Refreshed and with a new outlook, Matt Wolff vaults into contention at the U.S. Open
Matt Wolff returned to the conversation for the first time in a long while on Thursday at the U.S. Open, and there was plenty to discuss.
First up: his performance.
In a word, it was weird.
On the strangest of opening rounds, the 22-year-old vaulted himself into contention at the U.S. Open. After a marine layer-delayed start, Wolff shot a one-under 70 that consisted of only five pars, three of which came in his final four holes. With eight birdies, three bogeys, and two double bogeys to his name, Wolff cycled between the phrases “solo leader” and “off the leaderboard entirely” for a healthy portion of the afternoon.
He finished the day tied for seventh, three strokes off Russell Henley’s lead.
“A lot of good, a lot of bad. I started off really strong and made quite a few putts at the start of my round and stumbled a little bit. But it’s the U.S. Open, everyone’s going to stumble,” Wolff said after the round. “I think that I would be very impressed if someone went 72 holes without a double bogey, even just a double bogey, because that would be really good.”

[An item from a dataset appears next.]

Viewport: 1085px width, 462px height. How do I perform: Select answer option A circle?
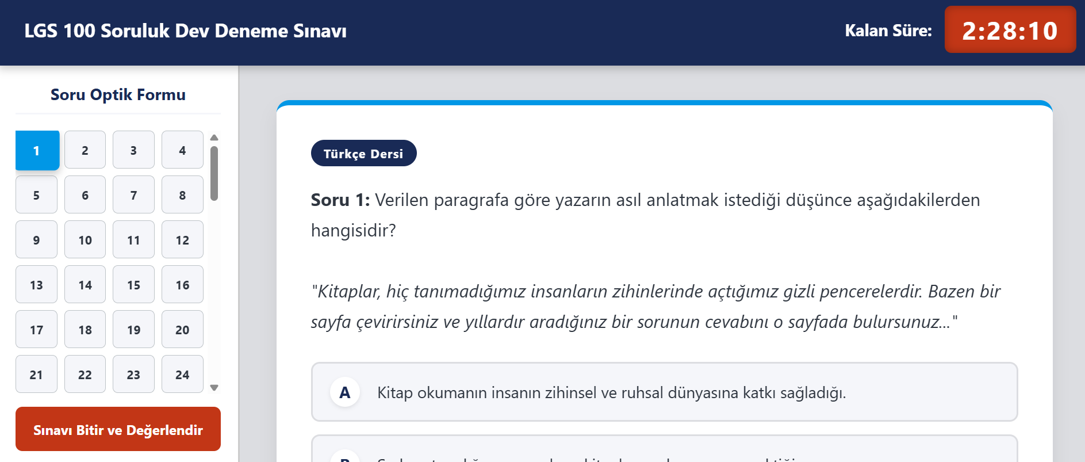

The next discussion topic: his return.
Thursday at the national championship was his first competitive round in more than two months. As GOLF’s Dylan Dethier reported Wednesday, Wolff hasn’t been seen around professional golf since his wrong scorecard DQ from the Masters in April.
His return comes just in time for the so-called toughest test in golf, which would appear an ill-fated decision for a player eight weeks removed from competitive reps.

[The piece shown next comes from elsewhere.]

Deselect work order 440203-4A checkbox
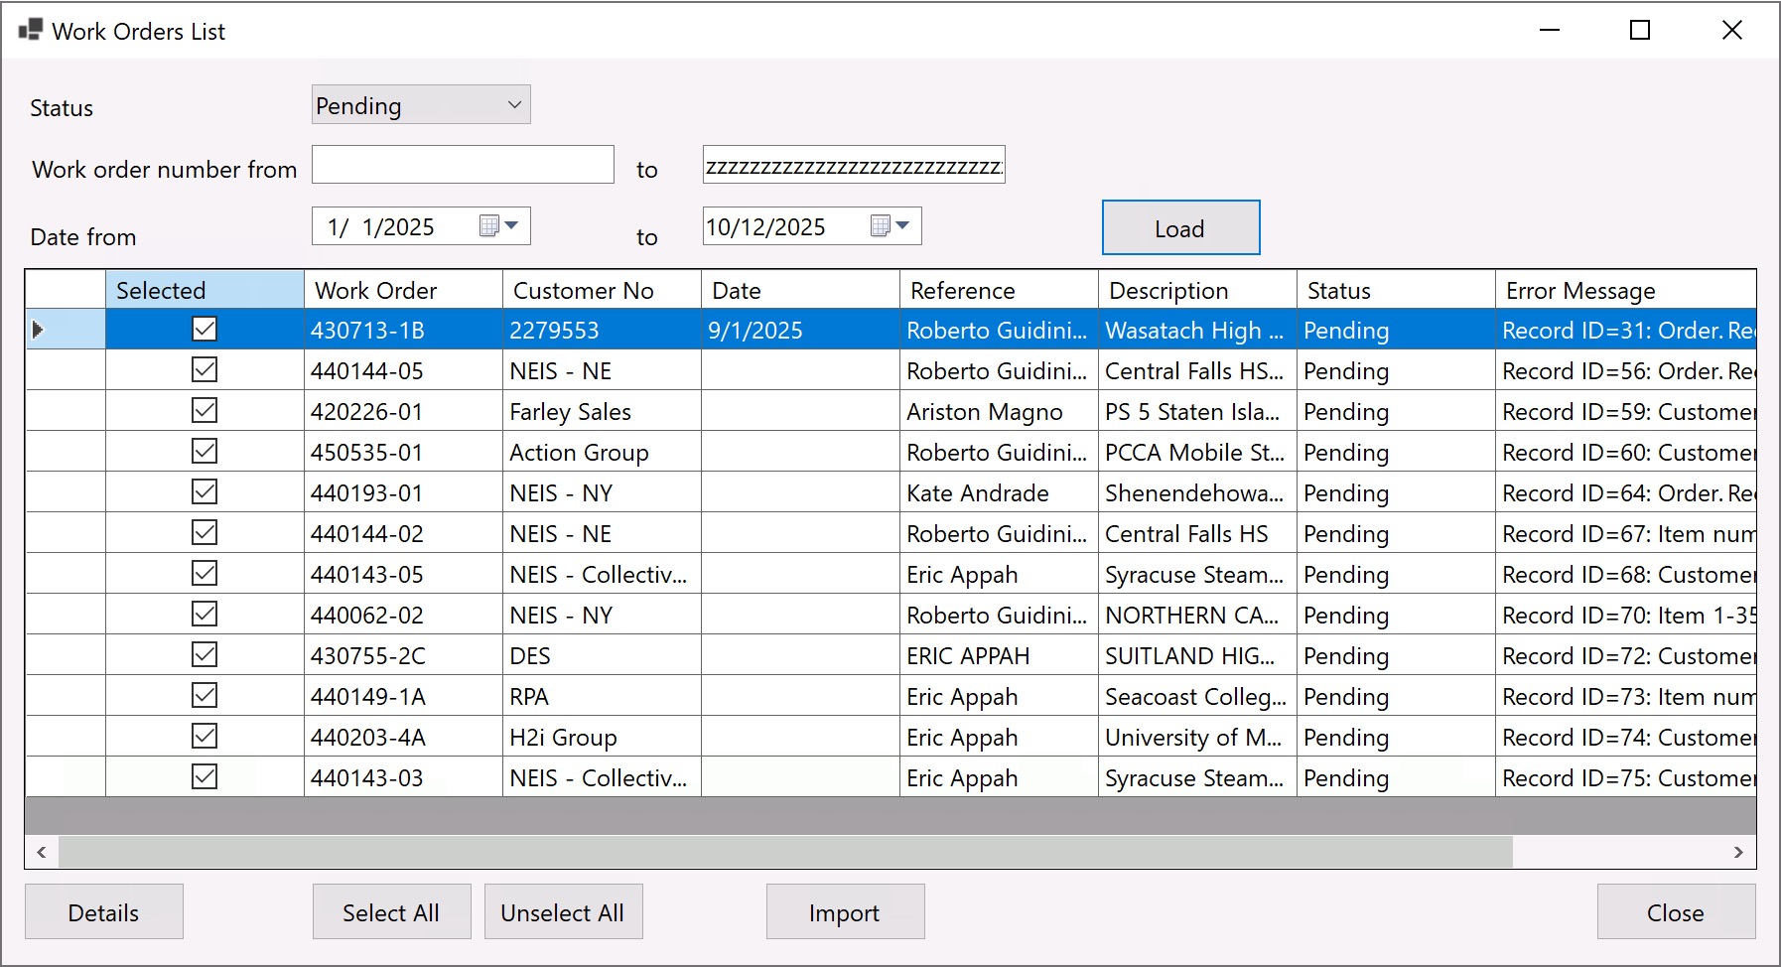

“Well I figure if I shoot 78 there’s going to be a lot of people that do it as well, so I won’t stand out quite as much,” he said, flashing a grin. “But, I mean, no, I just felt like this was a good time to be back, this course sets up really good for me. So it was not an easy decision to come back at this time, but I thought it was the best thing.”
On Thursday, Wolff revealed that he went almost a month after the Masters without swinging a golf club, a pause caused not by injury, but burnout.
“I think I just put too much pressure on myself,” he said. “It was a hard decision because I’m so new on Tour and it’s my first or second year and I didn’t want to walk away. I don’t even think I could, to be honest, and then when I finally started to get to a bad enough spot, honestly I was like, you know what, I need some time.”
Wolff said he struggled dealing with the pressure he faced to reach his expectations, and with controlling his emotions when he did not. His on-course performance, he said, bled into his life off of it, and in Augusta, the situation reached a breaking point.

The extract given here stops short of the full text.